The development of agriculture and forestry has brought great economic benefits and contributed to environmental protection because of their ability in absorbing carbon dioxide and releasing oxygen. The role agriculture and forestry plays in soil and water conservation is also extremely important. However, the rapid development of agriculture and forestry also brings some environmental problems, mainly including the residues agro- and forestry harvesting practices. What is more serious is that these agro- and forestry residues will cause more air pollution if they were disposed of via burning. However, these agro- and forestry residues belonging to biomass resources have broad application value in various aspects including green energy fuels and industrial chemical products (Gaikwad and Meshram 2019). Agro- and forestry residues, e.g., sugarcane bagasse, grasses, corncob, cottonseed hull, bamboos, etc., are composed of lignin, cellulose, and hemicellulose (Pinheiro et al. 2020). The production of enzymes via agro- and forestry residues has attracted widespread attention, especially laccase, due to the wide existence and low price of agro- and forestry residues (Lizardi-Jimenez et al. 2019; Palazzolo et al. 2019; Srinivasan et al. 2019; Thamvithayakorn et al. 2019; Agrawal and Verma 2020; Atilano-Camino et al. 2020; Pinheiro et al. 2020; Xu et al. 2020).

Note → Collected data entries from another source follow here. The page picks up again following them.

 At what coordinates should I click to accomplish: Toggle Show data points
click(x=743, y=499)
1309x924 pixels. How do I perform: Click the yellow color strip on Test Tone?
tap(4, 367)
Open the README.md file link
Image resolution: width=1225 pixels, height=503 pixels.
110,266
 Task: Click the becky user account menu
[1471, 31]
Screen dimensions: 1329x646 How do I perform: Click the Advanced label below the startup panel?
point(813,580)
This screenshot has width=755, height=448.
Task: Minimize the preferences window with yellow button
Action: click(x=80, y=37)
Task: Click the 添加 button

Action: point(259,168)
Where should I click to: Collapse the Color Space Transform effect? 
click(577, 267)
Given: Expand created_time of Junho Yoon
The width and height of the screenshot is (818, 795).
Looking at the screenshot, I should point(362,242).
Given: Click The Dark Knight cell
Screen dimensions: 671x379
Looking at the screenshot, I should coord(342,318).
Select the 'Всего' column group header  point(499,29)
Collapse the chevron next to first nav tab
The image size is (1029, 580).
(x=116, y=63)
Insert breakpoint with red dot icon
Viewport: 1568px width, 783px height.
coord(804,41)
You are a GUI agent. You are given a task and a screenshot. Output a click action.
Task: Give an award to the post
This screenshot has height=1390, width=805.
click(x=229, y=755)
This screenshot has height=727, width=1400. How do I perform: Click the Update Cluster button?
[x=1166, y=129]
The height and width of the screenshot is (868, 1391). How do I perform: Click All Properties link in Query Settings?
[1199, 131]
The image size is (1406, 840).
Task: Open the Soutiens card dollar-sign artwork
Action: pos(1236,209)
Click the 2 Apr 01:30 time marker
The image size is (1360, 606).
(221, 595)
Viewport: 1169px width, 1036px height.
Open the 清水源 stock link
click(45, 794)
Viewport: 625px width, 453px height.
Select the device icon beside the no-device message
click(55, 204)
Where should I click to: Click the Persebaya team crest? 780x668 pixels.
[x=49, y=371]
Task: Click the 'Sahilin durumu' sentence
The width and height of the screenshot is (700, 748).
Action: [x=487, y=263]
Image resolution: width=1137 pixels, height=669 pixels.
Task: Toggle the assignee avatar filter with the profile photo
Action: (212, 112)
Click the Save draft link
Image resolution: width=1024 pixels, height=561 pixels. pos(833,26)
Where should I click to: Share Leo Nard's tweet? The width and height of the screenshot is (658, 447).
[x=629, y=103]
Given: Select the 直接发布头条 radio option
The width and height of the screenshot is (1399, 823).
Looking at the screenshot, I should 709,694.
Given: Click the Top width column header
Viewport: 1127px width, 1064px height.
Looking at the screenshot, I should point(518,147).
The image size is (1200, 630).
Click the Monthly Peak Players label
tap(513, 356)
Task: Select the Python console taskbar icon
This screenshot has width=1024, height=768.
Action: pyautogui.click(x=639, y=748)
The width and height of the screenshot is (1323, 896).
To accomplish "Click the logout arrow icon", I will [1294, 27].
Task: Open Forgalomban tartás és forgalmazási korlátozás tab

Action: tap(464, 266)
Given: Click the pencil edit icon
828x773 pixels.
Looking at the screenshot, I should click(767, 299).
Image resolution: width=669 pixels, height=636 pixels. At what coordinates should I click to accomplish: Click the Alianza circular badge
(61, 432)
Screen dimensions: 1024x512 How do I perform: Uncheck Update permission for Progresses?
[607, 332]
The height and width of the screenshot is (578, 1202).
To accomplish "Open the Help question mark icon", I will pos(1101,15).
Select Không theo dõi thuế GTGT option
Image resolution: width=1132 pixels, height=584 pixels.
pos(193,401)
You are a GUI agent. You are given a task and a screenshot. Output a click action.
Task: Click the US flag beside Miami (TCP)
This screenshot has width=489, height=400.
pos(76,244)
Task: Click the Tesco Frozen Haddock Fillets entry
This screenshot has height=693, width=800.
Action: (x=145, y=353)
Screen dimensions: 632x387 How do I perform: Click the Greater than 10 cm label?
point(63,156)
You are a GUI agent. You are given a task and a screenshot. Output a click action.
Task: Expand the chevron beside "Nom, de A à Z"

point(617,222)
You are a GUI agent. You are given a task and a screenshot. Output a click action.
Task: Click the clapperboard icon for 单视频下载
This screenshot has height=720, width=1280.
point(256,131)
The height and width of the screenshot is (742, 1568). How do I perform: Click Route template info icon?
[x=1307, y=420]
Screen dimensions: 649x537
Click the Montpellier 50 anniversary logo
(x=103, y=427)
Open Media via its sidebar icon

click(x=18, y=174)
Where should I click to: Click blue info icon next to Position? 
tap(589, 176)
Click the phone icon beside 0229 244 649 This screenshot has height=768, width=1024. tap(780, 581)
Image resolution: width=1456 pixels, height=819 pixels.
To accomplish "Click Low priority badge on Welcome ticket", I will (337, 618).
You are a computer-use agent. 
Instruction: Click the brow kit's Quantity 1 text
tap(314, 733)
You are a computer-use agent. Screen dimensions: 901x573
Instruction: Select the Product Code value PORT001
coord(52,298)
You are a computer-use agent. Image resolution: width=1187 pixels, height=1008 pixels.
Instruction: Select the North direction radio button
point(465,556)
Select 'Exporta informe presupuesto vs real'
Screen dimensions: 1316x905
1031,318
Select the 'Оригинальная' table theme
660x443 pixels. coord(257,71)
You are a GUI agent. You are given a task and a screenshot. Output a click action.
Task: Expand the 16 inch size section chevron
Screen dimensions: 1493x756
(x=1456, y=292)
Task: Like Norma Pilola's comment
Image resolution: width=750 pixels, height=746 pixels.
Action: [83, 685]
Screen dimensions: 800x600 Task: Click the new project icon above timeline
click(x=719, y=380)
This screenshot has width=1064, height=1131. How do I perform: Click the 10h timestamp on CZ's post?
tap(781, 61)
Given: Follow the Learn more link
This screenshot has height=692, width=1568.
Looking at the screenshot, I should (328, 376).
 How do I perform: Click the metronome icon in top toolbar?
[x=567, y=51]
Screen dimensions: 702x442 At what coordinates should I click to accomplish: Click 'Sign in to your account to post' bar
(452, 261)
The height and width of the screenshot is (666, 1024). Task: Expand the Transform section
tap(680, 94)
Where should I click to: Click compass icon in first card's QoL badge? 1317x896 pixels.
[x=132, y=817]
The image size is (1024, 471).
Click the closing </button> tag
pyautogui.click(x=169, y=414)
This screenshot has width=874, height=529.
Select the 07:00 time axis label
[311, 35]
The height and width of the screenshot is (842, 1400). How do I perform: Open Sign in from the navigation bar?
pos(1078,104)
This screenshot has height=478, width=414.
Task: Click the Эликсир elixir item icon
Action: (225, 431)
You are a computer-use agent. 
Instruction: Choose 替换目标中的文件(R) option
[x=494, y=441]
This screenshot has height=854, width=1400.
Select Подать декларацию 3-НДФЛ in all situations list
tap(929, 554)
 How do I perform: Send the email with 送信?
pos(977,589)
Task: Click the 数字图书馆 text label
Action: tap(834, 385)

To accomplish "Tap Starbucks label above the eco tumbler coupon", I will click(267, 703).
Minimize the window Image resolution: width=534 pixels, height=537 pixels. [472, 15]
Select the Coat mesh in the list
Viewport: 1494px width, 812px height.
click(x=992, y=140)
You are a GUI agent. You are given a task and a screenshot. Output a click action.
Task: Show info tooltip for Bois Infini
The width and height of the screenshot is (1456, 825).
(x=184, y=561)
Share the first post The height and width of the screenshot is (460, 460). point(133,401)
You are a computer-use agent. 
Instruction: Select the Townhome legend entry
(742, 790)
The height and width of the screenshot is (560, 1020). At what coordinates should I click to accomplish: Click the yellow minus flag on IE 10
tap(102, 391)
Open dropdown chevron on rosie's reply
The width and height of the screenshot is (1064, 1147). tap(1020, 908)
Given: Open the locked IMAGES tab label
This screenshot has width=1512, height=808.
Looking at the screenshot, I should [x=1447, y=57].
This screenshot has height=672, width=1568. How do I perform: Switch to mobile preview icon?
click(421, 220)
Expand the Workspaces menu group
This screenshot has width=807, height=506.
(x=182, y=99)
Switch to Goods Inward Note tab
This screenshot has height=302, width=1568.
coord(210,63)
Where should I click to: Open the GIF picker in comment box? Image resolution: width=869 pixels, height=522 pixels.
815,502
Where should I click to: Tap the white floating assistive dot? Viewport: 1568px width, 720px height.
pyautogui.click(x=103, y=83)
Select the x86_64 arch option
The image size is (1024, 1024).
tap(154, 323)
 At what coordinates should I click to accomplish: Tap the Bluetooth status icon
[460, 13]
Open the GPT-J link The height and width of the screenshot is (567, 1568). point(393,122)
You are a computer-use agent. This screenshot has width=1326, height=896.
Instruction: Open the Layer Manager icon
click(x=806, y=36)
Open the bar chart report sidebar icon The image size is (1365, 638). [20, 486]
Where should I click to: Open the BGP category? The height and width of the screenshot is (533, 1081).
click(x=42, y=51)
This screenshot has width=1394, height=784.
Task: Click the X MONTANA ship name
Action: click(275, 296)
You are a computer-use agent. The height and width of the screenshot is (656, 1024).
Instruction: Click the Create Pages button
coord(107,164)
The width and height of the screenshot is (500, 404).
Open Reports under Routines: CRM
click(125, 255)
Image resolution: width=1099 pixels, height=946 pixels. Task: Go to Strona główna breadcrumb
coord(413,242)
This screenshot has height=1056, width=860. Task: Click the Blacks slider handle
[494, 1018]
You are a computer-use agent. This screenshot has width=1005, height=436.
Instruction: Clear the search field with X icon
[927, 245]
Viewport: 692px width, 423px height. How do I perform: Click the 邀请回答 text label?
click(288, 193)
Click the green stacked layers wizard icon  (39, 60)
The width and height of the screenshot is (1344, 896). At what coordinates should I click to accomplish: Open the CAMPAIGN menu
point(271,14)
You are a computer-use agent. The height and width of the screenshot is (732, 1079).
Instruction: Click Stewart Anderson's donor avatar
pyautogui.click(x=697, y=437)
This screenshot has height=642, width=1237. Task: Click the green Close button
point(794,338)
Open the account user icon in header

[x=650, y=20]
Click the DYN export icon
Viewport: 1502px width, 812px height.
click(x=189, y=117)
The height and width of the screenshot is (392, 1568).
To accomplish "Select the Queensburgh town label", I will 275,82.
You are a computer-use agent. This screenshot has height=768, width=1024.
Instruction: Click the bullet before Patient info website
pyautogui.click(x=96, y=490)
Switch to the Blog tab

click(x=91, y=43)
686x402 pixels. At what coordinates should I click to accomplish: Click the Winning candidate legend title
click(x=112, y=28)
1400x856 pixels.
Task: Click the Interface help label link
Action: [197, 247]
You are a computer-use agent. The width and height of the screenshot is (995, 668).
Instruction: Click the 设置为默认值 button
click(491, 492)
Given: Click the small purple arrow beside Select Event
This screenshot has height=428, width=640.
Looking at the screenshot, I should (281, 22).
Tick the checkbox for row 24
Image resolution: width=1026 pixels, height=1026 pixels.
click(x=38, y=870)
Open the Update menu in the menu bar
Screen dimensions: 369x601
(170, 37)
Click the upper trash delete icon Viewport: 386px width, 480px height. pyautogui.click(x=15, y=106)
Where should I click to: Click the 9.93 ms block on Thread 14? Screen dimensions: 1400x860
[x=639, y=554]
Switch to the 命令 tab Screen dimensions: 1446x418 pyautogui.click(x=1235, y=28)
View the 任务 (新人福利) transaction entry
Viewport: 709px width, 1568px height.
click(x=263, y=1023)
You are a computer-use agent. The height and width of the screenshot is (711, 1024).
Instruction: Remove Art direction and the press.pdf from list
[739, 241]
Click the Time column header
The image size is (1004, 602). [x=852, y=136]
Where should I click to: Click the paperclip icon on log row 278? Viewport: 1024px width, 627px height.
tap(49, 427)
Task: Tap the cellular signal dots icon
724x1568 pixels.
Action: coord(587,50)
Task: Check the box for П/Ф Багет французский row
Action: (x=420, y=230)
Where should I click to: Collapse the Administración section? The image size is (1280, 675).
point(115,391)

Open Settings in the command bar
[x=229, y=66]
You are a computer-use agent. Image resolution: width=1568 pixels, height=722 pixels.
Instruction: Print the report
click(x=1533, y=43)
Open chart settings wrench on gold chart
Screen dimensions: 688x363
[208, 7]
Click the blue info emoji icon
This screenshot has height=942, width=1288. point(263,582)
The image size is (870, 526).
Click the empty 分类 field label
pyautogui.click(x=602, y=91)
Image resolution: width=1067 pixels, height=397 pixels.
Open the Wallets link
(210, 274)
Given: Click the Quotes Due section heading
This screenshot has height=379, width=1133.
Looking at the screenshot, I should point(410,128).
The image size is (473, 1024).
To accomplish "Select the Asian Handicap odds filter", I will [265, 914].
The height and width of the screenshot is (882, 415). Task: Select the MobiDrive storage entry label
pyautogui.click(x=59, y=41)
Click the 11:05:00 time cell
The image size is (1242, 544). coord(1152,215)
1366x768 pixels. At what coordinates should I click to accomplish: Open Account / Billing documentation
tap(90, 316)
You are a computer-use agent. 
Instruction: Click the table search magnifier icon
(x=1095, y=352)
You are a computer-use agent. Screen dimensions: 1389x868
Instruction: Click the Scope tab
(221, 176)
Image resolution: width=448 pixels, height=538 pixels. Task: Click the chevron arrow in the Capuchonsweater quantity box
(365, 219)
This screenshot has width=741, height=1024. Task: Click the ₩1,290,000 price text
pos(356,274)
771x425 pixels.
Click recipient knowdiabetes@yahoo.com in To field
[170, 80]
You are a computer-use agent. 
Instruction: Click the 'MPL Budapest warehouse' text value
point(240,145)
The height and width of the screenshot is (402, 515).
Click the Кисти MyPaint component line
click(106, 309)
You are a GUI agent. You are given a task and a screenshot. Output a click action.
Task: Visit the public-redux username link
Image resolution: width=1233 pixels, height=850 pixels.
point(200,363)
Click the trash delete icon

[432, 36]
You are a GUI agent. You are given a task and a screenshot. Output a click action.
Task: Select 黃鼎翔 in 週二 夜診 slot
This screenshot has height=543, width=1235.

Laccase (EC 1.10.3.2), one of most important ligninolytic enzymes, alone or together with other ligninolytic enzymes, including lignin peroxidase (Lip) and manganese peroxidase (Mnp), belongs to a family of copper oxidases and is distributed in higher plants, cyanobacteria, bacteria, insects, and fungi (Yang et al. 2017; Srinivasan et al. 2019). Laccase has the ability of catalyzing a wide range of reactions, including organic and inorganic substrates (Sharma et al. 2007; Jaya Mary et al. 2018). High catalytic capacity and wide substrate adaptation of laccase greatly improves the wide application of enzyme in various fields, including bioremediation, biodegradation, biosensors, medicine, nanoscience, pulp and paper industry, baking industry, and beverage and beer industry (Bertrand et al. 2017; Kudanga et al. 2017; Mate and Alcalde 2017; Agrawal et al. 2018; Su et al. 2018; Yashas et al. 2018; Deska and Konczak 2019; Garlapati et al. 2019; Singh and Arya 2019; Wang et al. 2019; Zerva et al. 2020; Liu et al. 2020). The wide application of laccase to the above-mentioned biotechnological process requires large amounts of laccase with low production cost (Couto and Toca-Herrera 2007; An et al. 2018). Therefore, reducing the production costs of laccase by optimising the fermentation condition and selecting suitable strains to obtain high laccase production are the key research questions for industrial applications (Elisashvili et al. 2008; Mate and Alcalde 2017; Rodrigues et al. 2019; An et al. 2020a,b). At present, fungal laccase and bacterial laccase have been widely studied, especially fungal laccase. Many fungi have ability of secreting laccase, mainly basidiomycetes. White-rot fungi, belonging to basidiomycetes, are recognized as excellent laccases producers, and almost all species of white-rot fungi can secrete laccase to varying degrees (Couto and Toca-Herrera 2007; An et al. 2016a,b; Agrawal et al. 2018). Among the white-rot fungi, laccase production from the genus Ganoderma, Trametes, Lentinus, and Pleurotus are the most widely studied (Elissetche et al. 2007; Guo et al. 2017; Gupta and Jana 2018, 2019; Palazzolo et al. 2019; Sadeghian-Abadi et al. 2019; Atilano-Camino et al. 2020; Han et al. 2020).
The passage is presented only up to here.